Quizá -podría pensar algún súbdito todavía no desengañado- sería posible recurrir al poder público. Pues bien, perded toda esperanza, porque el poder público no está para eso. Bastante ocupado se encuentra en ver quién manda por fin en las grandes empresas y en mantener su red de influencias como para andar preocupándose por los consumidores. Es verdad que exige un mínimo decoro, que las empresas normalmente cumplen en forma de oficinas de atención al cliente, alguna de las cuales por su carácter surrealista merecería un artículo aparte. El poder se aprovecha, por supuesto, de nuestra ingenuidad e ignorancia, intentando convencernos de que una empresa catalana tratará a los consumidores mejor que una alemana, aunque a la postre parece que el que sea italiana tampoco es tan malo. Desengañémonos, las restricciones políticas a las adquisiciones transfronterizas no tienen nada que ver con los intereses de los vasallos, sino con la capacidad de influencia sobre los señores de los gobernantes de cada país, en su beneficio, naturalmente. Como es sabido, cuanto más lejos se encuentre el señor menos influenciable se vuelve. Y si tiene otro rey, ni te cuento.
La situación de impunidad es tal, que el abuso se expande como el gas. Cada vez mayor número de grandes empresas –y no solo las recientemente privatizadas- ratifican como verdadero el aserto de Adam Smith: “cuando se reúnen dos o más empresarios, estad seguros que conspiran para subir los precios en perjuicio de los consumidores”. Cada vez en más sectores, de distintas maneras y en perjuicio no sólo de los consumidores sino también de sus pequeños accionistas. Las ingentes cantidades de dinero obtenidas de esta irregular manera se utilizan para diseñar y ejecutar operaciones bursátiles, frecuentemente especulativas, a la manera de justas reservadas para señores, mientras que el servicio a los consumidores se subcontrata a empresas que subcontratan a su vez, en una espiral de márgenes crecientes y servicio miserable.

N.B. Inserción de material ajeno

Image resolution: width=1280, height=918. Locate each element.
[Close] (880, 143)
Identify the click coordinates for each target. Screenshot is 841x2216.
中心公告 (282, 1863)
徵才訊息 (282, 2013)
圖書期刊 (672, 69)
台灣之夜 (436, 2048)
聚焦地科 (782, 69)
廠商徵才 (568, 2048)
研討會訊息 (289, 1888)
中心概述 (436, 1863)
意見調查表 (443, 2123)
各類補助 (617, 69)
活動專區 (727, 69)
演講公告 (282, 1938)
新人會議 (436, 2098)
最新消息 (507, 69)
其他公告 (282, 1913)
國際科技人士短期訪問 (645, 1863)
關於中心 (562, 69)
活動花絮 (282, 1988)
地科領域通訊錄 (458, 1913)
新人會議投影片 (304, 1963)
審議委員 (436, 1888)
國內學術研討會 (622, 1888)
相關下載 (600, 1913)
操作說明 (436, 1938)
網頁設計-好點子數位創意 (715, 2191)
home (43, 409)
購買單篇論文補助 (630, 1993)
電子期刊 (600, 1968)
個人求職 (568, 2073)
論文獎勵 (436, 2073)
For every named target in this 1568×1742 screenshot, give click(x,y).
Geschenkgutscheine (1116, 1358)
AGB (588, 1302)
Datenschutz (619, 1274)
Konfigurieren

El problema se agrava cuando comprobamos que la peste es de tal calibre que ha llegado a afectar hasta a quien menos debería, como a alguna pretendida asociación de defensa de los derechos de los consumidores -que en la práctica funciona como banda mafiosa en beneficio de sus dirigentes (una suerte de Robin Hood que roba a los ricos pero sin dar el dinero a los pobres)- e incluso a servicios públicos puros que deberían ser gestionados por funcionarios públicos puros pero que en realidad lo son por eficaces manos privadas.
La solución no es sencilla. El recurso a las barricadas parece –por el momento- prematuro. Pero debemos convencernos de que cualquier posible solución pasa por nosotros mismos, por no permitir los abusos, por reclamar, recurrir, protestar, boicotear si hace falta. Como en la Edad Media, la revuelta de los vasallos contra los señores será la única forma de que el rey les llame a capítulo.